第41話 帰り道
友梨奈が帰ったあと、蓮と楓はベンチで休んでいたのだが、流石の冬の寒さに耐えられなくなり、2人で帰ることにした。
しかし、蓮の顔はずっと赤く、心臓もバクバクと鳴っている。
楓を見ると、寒さで赤くなっているのか、耳まで真っ赤だった。
「あのさ・・・・・・さっき言ってたことなんだけどさ」
「・・・・・・さっき言ってたこと?」
蓮が話しかけると、楓は肩をビクッとさせていた。楓が、首を傾げながらそう聞いてくるが、本人はもう気づいているのか、明らかに動揺していた。
「あの・・・・・・楓の好きな人が俺ってこと」
「そ、、それはっ!勢いだったというか!なんというか!あの、忘れてください。恥ずかしさで死んでしまいます・・・・・・」
恥ずかしさで死んでしまうのは大変だと思いながらも、否定はしないでくれたのが、なによりも嬉しい。
しかし、蓮がニヤけているのを見た楓は、蓮の方を目を細めて見ていた。
「・・・・・・な、なんだ?」
「別に?ただ、あれを聞いてなんて思ったのかなぁって思いまして」
「俺も好きだよ、女性をこんなに好きになったのは初めてだよ」
「はぁ、そうですよね・・・・・・やっぱり気持ち悪かったですよね・・・・・・って、えっ?!今な、なんて?」
俺は恥ずかしさのあまり、楓の柔らかいほっぺを摘んで、むにむにと触ったあと、横に伸ばす。
楓は嫌がる様子はなかったが、なにをされているのか分からないという感じだった。
俺は楓のほっぺを堪能したあと深呼吸をして、もう一度あの言葉を言う。
「俺も楓が好きだ」
「え、、、っと、ありがとうございますっ?って、なんて言えばいいんでしょう・・・・・・」
楓はいろんな男から告白されているという噂をよく耳にするので、こういうものには、慣れている方だと思っていたのだが、どうやら違うようだ。

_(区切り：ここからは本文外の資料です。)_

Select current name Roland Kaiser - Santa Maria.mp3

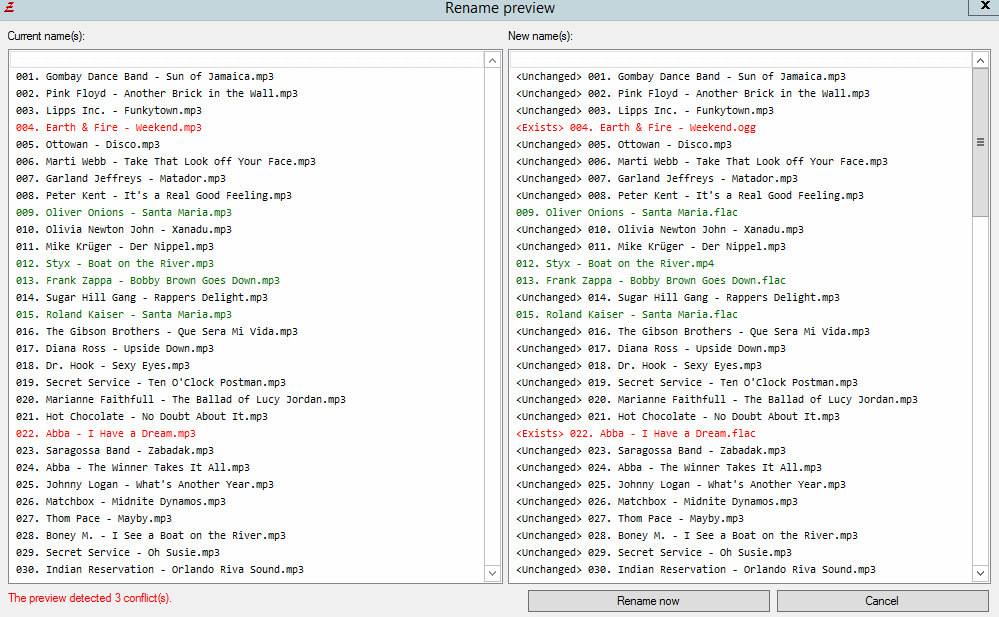(x=123, y=315)
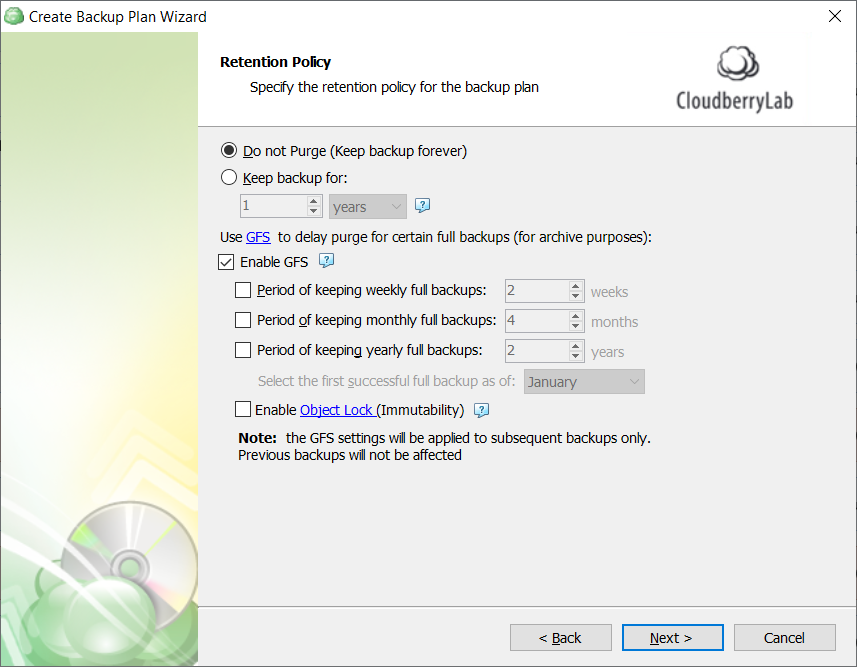This screenshot has width=857, height=667.
Task: Click the help icon beside Object Lock (Immutability)
Action: pyautogui.click(x=481, y=410)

「意外だな、楓くらいの人気があるとこういうのは大抵慣れているものだと思っていたんだが・・・」
「な、慣れませんよ!す、好きな人から直接好きと言われたのは初めてですから・・・・・・」
それを聞いて、俺は顔を赤くする。その言葉を言った楓も顔を赤くしている。
「でも、まだ俺は楓と付き合えない」
「えっ、それはどういう」
「俺はまだ楓に見合う男じゃないから、もし、もし見合う男になったと俺が感じたら、その時は俺から告白するから、待っててくれるか?」
楓はそれを聞いて、安心したのか、ふっと息を吐いていた。
そのあと、俺より、一歩前に出てクルッとこちらを振り返る。
満面の笑みを俺に見せてくる。しかし、頬はほんのり赤いままだった。
「仕方ないですなぁ、待っててあげますよ?でも、もし他の女の子のこと好きになっちゃったら、どうなるか分かりませんからねっ?」
舌を少し出して、楓(小悪魔)が出ていた。
「どうなるんだ?」
「んー、人生を終わらせちゃうかも??」
「おいおい、冗談だろ?」
「冗談ですよっ?」
ふふっ、と笑っている楓をみて、やはり小悪魔だ。と思った。
しかし、そんな様子も可愛いと思ってしまうから、恋とは難しい。
「安心しろ、そうならないように、努力する。というか、そうなる可能性はあるわけないだろ?」
「ふふっ、楽しみです。どんな風に告白されるのか」
「あんましハードル上げないでくれ」
そう言って、2人で家から来た道を戻る。